Wednesday, October 16, 2013

Feminism/ Taking Your Power Back and How


     The best feminist book is Women Who Run With the Wolves, a complete archetypal Jungian dissertation, which you can study and takes notes in, as well as reading as a group.  Dr. Pinkola brings the traditions of medicine woman from South American tradition together with Jung, the shadow, and the fairy tales that have deeper meaning.
     Another good feminist book is Loving Him Without Losing You.  This PhD. writer talks about how women live so much in fantasy, and not really noting reality. 
     I think to call oneself a feminist is one thing, but truly living it and learning what it means is another.  Many female authors are feminists as well, such as Elizabeth Berg, Joyce Carol Oates, and others.
     It is hard for women today.  We want to be in relationships with men, but often they do not work out, and not to harm anyone, we have to move on and take our power back just to survive.  We do not want to lose ourselves. 

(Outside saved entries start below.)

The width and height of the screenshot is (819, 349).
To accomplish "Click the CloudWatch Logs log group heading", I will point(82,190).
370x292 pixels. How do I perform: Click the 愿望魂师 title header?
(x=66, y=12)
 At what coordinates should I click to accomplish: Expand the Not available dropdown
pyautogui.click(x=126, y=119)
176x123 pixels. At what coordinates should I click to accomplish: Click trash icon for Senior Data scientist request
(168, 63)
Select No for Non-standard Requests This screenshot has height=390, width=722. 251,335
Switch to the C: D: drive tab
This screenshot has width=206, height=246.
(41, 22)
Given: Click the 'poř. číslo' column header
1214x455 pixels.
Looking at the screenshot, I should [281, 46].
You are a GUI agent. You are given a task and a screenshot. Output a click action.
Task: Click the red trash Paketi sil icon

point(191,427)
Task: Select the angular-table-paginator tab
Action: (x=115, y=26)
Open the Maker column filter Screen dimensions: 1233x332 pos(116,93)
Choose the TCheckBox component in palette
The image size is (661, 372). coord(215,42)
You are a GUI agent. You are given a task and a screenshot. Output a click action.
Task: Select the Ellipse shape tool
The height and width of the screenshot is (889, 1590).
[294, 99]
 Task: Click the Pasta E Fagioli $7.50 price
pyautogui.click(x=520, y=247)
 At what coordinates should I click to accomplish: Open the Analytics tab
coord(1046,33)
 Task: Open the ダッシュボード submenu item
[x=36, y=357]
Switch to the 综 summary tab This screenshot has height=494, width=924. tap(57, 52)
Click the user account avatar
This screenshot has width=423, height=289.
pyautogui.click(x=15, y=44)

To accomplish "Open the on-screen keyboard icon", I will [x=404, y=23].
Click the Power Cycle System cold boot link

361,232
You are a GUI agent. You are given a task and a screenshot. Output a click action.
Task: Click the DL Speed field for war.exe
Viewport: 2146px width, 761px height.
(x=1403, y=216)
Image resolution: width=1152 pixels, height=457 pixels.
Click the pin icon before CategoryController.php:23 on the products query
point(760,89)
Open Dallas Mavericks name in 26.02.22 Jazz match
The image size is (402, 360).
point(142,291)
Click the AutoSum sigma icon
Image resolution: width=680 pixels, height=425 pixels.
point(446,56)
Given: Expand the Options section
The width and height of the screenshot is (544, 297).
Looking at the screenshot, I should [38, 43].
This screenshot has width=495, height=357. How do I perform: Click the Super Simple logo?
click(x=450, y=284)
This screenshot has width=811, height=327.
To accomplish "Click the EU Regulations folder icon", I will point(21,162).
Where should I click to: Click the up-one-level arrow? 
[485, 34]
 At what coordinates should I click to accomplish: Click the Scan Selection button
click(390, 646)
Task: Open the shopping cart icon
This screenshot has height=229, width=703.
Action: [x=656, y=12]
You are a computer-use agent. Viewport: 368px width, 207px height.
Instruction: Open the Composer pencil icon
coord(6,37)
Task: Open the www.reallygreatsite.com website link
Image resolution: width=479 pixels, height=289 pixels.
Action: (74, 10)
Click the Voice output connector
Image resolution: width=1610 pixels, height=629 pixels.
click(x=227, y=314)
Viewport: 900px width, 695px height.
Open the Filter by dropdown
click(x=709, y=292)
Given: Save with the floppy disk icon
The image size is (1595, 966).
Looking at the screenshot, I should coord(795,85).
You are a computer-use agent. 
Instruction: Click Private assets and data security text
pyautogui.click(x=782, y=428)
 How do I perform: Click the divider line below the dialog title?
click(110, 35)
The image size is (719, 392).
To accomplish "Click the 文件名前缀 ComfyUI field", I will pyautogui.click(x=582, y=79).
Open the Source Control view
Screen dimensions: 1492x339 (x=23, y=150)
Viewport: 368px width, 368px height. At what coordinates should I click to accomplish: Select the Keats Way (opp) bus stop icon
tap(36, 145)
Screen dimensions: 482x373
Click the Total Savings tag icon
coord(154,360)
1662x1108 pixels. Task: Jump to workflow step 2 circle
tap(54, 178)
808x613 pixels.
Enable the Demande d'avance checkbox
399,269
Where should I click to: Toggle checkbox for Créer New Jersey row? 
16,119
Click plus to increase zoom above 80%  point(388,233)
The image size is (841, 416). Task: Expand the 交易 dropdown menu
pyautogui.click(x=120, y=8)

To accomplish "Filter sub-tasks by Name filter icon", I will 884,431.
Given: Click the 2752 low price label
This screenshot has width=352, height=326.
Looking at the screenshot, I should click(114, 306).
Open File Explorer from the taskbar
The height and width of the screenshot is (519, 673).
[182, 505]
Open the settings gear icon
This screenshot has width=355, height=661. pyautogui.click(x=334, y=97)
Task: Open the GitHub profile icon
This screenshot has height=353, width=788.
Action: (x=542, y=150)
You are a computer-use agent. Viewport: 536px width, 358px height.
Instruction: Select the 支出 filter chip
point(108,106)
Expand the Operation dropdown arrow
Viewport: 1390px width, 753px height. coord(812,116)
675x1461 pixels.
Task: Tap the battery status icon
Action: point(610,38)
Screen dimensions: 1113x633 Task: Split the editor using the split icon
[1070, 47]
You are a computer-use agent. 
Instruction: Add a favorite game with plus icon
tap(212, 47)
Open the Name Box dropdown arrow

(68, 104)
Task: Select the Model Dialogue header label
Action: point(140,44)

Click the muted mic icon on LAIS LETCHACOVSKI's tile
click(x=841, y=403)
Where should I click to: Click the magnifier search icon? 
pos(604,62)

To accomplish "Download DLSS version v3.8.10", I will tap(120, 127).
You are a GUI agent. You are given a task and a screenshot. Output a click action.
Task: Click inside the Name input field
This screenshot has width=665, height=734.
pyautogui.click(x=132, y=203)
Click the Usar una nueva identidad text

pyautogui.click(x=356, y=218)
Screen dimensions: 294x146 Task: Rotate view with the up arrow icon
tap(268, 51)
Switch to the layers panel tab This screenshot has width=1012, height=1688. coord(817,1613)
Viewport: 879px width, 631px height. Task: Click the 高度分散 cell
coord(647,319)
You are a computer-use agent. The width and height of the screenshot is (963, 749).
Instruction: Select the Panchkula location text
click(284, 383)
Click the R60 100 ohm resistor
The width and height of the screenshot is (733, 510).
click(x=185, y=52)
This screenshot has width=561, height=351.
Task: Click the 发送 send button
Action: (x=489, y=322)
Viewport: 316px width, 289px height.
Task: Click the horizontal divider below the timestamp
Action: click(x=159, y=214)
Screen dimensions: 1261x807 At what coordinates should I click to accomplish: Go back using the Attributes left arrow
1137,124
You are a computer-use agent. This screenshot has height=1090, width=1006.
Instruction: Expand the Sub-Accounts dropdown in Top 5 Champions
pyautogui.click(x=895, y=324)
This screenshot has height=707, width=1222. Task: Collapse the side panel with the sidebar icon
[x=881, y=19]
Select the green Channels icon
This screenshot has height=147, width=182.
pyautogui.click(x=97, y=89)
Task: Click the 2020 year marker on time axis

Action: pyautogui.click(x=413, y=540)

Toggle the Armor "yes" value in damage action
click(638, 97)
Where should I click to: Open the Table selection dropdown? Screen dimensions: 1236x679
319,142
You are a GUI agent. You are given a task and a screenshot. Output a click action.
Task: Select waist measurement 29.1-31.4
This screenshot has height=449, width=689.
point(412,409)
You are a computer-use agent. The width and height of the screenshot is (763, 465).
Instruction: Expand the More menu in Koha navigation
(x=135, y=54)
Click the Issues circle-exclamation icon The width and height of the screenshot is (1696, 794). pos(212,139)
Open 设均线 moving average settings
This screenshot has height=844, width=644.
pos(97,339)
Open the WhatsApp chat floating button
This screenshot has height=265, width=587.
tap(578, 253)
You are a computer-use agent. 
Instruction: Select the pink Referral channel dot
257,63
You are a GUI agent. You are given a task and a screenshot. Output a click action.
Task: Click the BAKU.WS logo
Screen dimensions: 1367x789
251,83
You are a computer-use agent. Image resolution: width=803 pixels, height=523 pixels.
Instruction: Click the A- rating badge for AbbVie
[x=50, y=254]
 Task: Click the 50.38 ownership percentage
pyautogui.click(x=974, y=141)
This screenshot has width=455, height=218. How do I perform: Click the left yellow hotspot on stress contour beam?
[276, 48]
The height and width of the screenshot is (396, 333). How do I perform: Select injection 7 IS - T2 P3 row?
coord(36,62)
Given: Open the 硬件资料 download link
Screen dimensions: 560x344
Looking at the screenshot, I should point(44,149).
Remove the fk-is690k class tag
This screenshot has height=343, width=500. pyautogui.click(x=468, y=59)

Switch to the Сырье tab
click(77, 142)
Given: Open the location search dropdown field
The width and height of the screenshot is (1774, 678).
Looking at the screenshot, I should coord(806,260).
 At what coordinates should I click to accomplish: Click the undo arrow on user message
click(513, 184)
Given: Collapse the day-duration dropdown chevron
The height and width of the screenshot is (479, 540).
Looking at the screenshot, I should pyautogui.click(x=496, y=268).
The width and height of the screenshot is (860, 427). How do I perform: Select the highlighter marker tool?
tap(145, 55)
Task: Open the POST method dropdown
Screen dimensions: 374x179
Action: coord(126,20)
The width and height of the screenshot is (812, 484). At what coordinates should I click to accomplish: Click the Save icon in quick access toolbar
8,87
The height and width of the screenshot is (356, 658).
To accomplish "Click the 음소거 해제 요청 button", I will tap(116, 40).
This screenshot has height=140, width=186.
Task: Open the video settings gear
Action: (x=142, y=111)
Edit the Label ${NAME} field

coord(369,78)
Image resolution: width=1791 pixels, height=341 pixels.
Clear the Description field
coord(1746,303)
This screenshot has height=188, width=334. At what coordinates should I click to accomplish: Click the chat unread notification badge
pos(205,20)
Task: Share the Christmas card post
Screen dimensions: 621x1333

     I may be too far from a dreamer, but even though I have been married, had kids, and had long term relationships, part of me thinks no one has been in love with me.  I really do not know.  I know that I thought, at one time or another, that I was in love, myself, but I do not even know now if I really was. 
     Now I almost have an aversion to men.  I get turned off by them really fast, and I cannot bare wasting time with anyone, knowing full well they are not for me, that I am not for them.  It is not anything against men in general.  I mean I have sons.  I just get bad feelings sometimes about the men who approach me.  It could just be jadedness or caution, but I have learned to ward off red flags, and I will not 'rush in,' ever, after the experiences I have had.  Once you have had your life demolished and had to pick up the broken pieces of your finances, your kids, yourself, it gets harder and harder to want anyone, or to even say yes - ever.  I am not wrong in this, but I am not saying it is good.  It just is what it is.
     At this point, I think I am just okay with me.